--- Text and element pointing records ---
---
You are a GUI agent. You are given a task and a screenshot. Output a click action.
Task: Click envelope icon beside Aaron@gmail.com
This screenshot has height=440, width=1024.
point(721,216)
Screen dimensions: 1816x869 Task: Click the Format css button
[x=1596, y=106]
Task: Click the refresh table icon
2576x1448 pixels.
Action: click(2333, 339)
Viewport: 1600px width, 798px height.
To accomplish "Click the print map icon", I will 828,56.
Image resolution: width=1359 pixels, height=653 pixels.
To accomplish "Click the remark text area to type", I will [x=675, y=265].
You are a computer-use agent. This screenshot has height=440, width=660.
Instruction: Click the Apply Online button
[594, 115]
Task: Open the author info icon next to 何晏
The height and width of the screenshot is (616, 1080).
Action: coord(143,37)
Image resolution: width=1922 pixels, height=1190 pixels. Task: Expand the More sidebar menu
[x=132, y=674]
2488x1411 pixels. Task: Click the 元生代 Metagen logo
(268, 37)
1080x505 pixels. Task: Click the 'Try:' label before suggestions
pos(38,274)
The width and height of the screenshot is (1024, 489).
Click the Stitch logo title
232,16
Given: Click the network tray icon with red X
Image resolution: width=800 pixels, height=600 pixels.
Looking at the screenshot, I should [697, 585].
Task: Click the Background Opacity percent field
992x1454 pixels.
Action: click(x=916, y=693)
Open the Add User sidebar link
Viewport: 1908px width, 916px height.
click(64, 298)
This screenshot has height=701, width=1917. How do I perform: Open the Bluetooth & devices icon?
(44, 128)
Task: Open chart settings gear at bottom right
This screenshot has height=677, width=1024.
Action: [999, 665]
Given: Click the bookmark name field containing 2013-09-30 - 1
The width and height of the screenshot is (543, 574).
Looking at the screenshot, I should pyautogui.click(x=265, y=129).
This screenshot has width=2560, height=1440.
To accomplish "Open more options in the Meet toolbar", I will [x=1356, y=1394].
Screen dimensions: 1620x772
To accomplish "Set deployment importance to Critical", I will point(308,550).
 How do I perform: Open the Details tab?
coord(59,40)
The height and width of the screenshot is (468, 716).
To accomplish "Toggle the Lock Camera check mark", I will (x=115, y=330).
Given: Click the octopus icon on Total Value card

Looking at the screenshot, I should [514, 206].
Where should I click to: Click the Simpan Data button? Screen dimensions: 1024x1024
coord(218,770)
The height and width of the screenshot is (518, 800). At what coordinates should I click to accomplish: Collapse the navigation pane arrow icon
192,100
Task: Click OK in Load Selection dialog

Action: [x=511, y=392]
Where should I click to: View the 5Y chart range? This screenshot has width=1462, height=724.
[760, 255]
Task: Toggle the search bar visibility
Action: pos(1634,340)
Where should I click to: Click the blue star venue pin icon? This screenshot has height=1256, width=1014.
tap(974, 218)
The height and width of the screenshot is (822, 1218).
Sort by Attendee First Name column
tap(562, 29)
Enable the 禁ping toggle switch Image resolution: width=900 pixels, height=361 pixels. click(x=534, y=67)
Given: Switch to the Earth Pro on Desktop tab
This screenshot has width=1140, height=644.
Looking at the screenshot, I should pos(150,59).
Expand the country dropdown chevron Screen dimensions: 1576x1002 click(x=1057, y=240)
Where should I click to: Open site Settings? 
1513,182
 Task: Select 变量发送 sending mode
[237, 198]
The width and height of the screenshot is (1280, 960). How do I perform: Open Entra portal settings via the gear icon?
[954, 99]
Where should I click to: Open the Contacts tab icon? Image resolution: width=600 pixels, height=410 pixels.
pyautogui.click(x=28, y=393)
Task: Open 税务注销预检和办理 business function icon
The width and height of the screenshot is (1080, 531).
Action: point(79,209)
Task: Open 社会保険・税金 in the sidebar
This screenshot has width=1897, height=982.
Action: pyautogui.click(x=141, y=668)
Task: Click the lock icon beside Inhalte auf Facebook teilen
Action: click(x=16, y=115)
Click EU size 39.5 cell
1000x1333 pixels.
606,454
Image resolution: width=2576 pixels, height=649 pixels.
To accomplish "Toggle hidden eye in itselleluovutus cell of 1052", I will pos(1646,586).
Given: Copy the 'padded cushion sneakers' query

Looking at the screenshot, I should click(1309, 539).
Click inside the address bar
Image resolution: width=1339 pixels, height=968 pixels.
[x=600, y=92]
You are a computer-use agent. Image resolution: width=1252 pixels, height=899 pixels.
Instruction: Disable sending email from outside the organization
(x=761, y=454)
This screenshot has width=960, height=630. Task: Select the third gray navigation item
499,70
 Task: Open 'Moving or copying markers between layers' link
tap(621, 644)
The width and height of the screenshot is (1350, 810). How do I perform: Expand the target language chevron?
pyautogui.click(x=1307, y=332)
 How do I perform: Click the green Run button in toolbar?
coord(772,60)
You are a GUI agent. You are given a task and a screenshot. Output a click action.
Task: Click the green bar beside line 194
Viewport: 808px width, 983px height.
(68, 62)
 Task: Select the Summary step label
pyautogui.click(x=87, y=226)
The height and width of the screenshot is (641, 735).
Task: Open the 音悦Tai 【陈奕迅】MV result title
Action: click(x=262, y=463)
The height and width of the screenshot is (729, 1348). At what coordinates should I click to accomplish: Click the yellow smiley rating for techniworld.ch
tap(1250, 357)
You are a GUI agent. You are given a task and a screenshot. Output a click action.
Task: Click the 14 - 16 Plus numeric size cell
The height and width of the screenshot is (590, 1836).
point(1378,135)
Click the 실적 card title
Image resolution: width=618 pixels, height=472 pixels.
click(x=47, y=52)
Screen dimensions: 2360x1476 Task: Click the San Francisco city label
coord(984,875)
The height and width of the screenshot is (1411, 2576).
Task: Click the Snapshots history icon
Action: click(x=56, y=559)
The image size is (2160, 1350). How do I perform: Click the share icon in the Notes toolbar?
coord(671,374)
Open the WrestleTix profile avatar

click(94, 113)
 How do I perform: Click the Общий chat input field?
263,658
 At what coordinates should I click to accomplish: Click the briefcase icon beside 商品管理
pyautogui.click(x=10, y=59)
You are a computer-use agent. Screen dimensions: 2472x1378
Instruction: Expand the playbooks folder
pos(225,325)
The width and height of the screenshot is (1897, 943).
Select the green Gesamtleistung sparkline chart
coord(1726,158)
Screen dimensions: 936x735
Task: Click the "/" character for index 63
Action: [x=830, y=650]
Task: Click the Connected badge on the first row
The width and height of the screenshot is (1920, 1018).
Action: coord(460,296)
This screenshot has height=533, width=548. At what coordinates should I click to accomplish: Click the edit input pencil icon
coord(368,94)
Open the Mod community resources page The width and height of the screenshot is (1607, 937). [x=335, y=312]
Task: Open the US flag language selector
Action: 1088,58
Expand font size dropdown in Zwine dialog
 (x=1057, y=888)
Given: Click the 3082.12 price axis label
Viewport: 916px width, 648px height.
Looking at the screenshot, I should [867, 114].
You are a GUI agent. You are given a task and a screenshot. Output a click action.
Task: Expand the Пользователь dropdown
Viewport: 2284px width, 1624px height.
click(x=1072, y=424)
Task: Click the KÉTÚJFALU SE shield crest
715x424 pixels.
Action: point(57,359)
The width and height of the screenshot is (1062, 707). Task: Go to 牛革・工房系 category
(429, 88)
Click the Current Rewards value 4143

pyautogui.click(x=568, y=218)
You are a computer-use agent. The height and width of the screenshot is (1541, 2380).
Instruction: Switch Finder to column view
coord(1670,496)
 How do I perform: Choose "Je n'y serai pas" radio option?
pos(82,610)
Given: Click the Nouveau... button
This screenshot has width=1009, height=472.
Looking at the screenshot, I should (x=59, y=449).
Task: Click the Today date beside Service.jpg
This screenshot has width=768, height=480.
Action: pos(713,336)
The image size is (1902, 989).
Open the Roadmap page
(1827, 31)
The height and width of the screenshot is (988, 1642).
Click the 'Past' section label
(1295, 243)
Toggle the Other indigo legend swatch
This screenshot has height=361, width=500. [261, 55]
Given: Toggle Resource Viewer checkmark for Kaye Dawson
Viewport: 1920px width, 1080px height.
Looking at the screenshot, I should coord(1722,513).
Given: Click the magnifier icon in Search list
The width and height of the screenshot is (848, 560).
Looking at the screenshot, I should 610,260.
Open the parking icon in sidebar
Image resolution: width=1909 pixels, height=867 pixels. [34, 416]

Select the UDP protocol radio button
---
--- Your task ---
Format the data starting at the line that contains "Click EU size 39.5 cell" and ending at the line that contains "coord(772,60)" as a JSON list of strings, one string per line, with blank lines left out.

--- Task output ---
[
  "Click EU size 39.5 cell",
  "1000x1333 pixels.",
  "606,454",
  "Image resolution: width=2576 pixels, height=649 pixels.",
  "To accomplish \"Toggle hidden eye in itselleluovutus cell of 1052\", I will pos(1646,586).",
  "Given: Copy the 'padded cushion sneakers' query",
  "Looking at the screenshot, I should click(1309, 539).",
  "Click inside the address bar",
  "Image resolution: width=1339 pixels, height=968 pixels.",
  "[x=600, y=92]",
  "You are a computer-use agent. Image resolution: width=1252 pixels, height=899 pixels.",
  "Instruction: Disable sending email from outside the organization",
  "(x=761, y=454)",
  "This screenshot has width=960, height=630. Task: Select the third gray navigation item",
  "499,70",
  " Task: Open 'Moving or copying markers between layers' link",
  "tap(621, 644)",
  "The width and height of the screenshot is (1350, 810). How do I perform: Expand the target language chevron?",
  "pyautogui.click(x=1307, y=332)",
  " How do I perform: Click the green Run button in toolbar?",
  "coord(772,60)"
]